*

Buffalo Series, Nº 4
48″ x 48″
Oil on canvas
1978
Author’s Note
This text continues the conditions examined in “The Proportion of Boredom” and “The Impossibility of Conviction”.
*
Ricardo F Morin
April 17 through May 14, 2026
In transit
A thank you may be spoken and still leave little behind it. The words are said, the gesture acknowledged, yet what follows continues almost unchanged.
What resolves a necessity that could not otherwise have been resolved leaves more than a momentary obligation behind it. It alters conduct. The difficulty is not always in recognizing what has been received, but in remaining openly shaped by it afterward.
At times, what is received passes nearly unnoticed. It is recognized in the moment, then absorbed into ordinary expectation. Nothing changes.
At other times, acknowledgment is followed almost immediately by the resumption of guarded conduct, as though nothing had passed between them requiring either person to remain changed by what is owed to them.

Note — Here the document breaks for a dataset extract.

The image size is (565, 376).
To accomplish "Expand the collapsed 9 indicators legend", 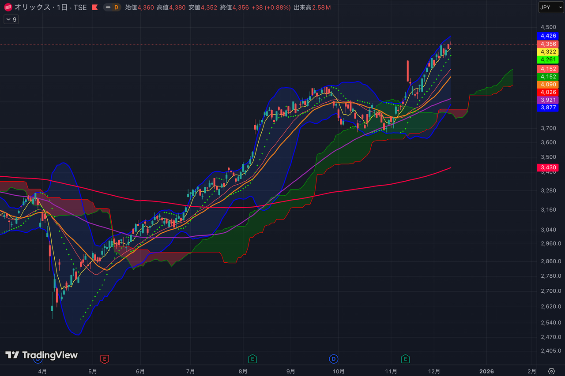I will pos(11,19).
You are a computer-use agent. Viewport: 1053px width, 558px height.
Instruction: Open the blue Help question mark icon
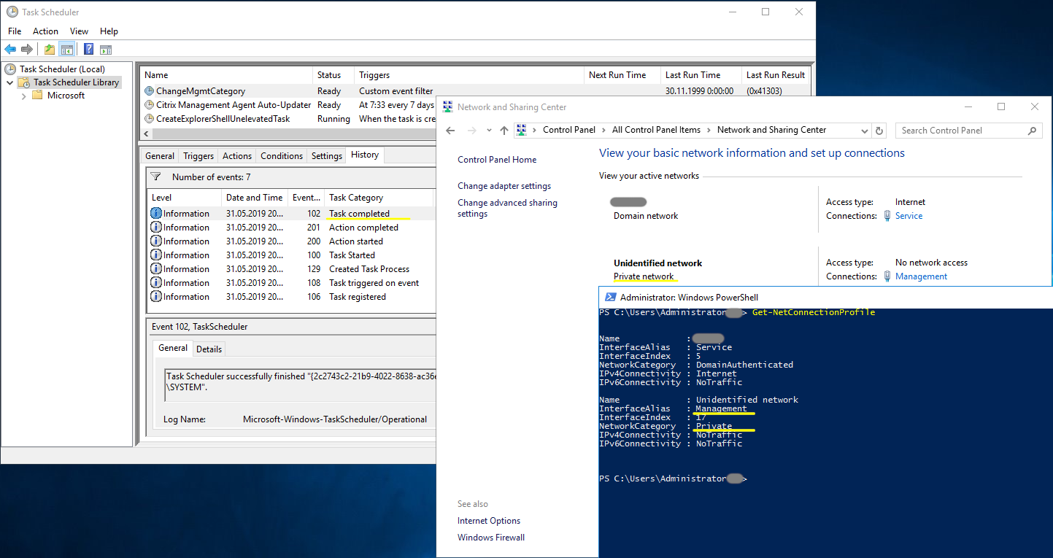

Something similar occurs when acknowledgment becomes routine. The words remain intact while their force weakens. What once carried weight becomes part of ordinary exchange.
Resentment may emerge from the same movement. Withdrawal does not always arise because nothing was received, but because remaining openly affected by it becomes difficult to sustain over time.
The change does not announce itself directly. Replies shorten. Warmth recedes into formality. Attention weakens without disappearing. Continuity remains while something within it becomes less available.
Part of the difficulty lies in the human capacity to narrow perception around self-preservation while remaining partially aware of what is being diminished, avoided, or abandoned.
None of this proves that recognition was false. Yet when guardedness repeatedly restores itself before acknowledgment can continue altering conduct, relations gradually persist more through form than through the openness that once gave them force.
What remains active through form alone may continue outwardly for long periods while gradually losing the openness that first allowed recognition to alter conduct.
To remain capable of recognition is not to magnify what is given, but to allow what has been received to continue altering conduct without immediately reducing it to balance, habit, irritation, or distance.